Durbecq V, Toussaint J, Haibe-Kains B, Desmedt C, Rouas G, Larsimont D, Buyse M, Bontempi G, Piccart M and Sotiriou C
Background: We
have recently shown that proliferation captured by the genomic grade
index (GGI) is the most important prognostic factor in BC, far beyond
estrogen receptor (ER) status and may encompass a significant portion
of the predictive power of many previously published prognostic
signatures. Furthermore, we have demonstrated that GGI can identify two
clinically distinct ER-positive molecular subtypes in a simple and
highly reproducible manner across multiple datasets. The aims of this
study were to convert and validate by qRT-PCR assay the prognostic
value of the GGI using frozen (FS) and paraffin-embedded tumor samples
(FFPE) from early BC patients.
Methods: We first developed a
qRT-PCR assay based on 8 selected GGI genes involved in different
phases of the cell cycle and 4 reference genes.
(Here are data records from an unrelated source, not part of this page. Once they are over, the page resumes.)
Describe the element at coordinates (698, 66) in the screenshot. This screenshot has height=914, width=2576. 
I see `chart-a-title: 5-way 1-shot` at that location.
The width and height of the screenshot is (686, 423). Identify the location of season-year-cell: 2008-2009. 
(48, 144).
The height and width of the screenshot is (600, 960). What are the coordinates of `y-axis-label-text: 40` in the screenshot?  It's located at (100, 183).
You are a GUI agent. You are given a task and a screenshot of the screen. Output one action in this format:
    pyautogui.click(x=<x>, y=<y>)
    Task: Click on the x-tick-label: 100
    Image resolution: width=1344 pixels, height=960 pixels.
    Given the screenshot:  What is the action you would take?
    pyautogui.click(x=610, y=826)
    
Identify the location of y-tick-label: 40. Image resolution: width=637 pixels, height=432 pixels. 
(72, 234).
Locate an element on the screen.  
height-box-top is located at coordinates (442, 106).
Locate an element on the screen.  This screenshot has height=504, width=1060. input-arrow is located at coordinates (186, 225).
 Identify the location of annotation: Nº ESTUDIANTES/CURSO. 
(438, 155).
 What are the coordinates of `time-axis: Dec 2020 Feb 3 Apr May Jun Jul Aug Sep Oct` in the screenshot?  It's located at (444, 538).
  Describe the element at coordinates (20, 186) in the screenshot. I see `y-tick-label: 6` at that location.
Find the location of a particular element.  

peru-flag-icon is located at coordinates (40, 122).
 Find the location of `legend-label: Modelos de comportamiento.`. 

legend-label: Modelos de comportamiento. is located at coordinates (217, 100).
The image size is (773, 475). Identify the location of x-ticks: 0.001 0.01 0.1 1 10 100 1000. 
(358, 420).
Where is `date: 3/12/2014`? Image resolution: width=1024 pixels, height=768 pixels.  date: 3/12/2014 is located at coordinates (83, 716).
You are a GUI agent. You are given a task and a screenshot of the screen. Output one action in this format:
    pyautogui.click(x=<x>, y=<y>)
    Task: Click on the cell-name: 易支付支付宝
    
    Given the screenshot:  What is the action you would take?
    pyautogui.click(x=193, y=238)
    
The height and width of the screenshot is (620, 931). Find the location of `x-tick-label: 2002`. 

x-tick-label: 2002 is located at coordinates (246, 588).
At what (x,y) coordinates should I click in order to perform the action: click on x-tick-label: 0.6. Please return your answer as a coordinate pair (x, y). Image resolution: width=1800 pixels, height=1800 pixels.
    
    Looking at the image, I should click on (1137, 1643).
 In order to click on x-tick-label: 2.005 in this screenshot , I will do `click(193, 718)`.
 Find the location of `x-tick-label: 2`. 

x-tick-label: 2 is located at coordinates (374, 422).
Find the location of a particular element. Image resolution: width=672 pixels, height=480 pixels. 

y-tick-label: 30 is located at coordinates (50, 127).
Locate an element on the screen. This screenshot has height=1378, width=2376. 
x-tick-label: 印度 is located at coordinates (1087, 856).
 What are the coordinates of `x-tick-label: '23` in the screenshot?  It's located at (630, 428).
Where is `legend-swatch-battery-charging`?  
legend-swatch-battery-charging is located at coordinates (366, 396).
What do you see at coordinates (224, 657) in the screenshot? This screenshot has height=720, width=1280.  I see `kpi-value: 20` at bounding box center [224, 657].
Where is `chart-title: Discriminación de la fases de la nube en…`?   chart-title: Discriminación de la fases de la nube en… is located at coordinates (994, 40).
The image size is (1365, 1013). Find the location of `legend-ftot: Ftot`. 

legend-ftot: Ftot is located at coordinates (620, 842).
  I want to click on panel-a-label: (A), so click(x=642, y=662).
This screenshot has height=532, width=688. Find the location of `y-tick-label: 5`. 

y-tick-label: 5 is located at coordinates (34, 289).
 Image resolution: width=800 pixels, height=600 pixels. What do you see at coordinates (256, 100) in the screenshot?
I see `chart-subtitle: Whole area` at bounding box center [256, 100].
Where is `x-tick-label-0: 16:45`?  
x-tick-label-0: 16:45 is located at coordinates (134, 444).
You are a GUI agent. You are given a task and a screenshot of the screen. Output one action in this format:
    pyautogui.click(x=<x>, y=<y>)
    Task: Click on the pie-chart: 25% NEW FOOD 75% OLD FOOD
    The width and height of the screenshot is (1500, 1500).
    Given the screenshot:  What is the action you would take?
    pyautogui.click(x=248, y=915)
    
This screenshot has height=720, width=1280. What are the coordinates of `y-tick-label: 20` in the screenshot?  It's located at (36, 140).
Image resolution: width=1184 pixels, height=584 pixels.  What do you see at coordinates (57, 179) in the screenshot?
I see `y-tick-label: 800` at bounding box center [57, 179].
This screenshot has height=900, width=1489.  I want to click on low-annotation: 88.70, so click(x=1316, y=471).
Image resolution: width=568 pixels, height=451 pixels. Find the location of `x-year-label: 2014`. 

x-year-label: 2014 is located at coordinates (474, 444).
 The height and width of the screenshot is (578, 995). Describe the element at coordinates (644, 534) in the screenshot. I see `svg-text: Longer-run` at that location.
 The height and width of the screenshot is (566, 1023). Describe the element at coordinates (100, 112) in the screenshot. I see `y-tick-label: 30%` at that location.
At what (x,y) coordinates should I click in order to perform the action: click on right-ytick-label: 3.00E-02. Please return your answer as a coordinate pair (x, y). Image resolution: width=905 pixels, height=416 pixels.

We then tested its
accuracy and concordance with the original microarray derived GGI using
a BC population from which FS, FFPE tissues and microarray data were
available (N=30). Finally, we assessed its prognostic value on an
independent ER-positive tamoxifen only treated BC population (N=82).
Results: A statistically
significant correlation was observed between GGI generated by
microarray and qRT-PCR assay using FS material (r=0.91; p<0.0001) as
well as between GGI using qRT-PCR derived from FS and FFPE tumor
samples (r=0.86; p<0.0001). A high GGI levels assessed by qRT-PCR
(GGRI) was associated with a higher risk of recurrence in the
ER-positive tamoxifen only treated patients [HR= 7.021 (95% CI:
1.245-4.321), p=0.008] in accordance with our previous microarray
results. Interestingly, in a multivariate analysis, GGRI remained
significant (HR=4.22 (95% CI: 1.031-3.710), p=0.04) together with age
(<50y) and tumor size (>2cm).
Conclusions: In this study, we
report a qRT-PCR assay based on a limited number of genes, which
recapitulates in an accurate and reproducible manner the prognostic
power of the microarray derived GGI using both FS and FFPE tumor
samples. Further validation of its prognostic value is currently
ongoing on two independent populations totaling over 500 BC patients.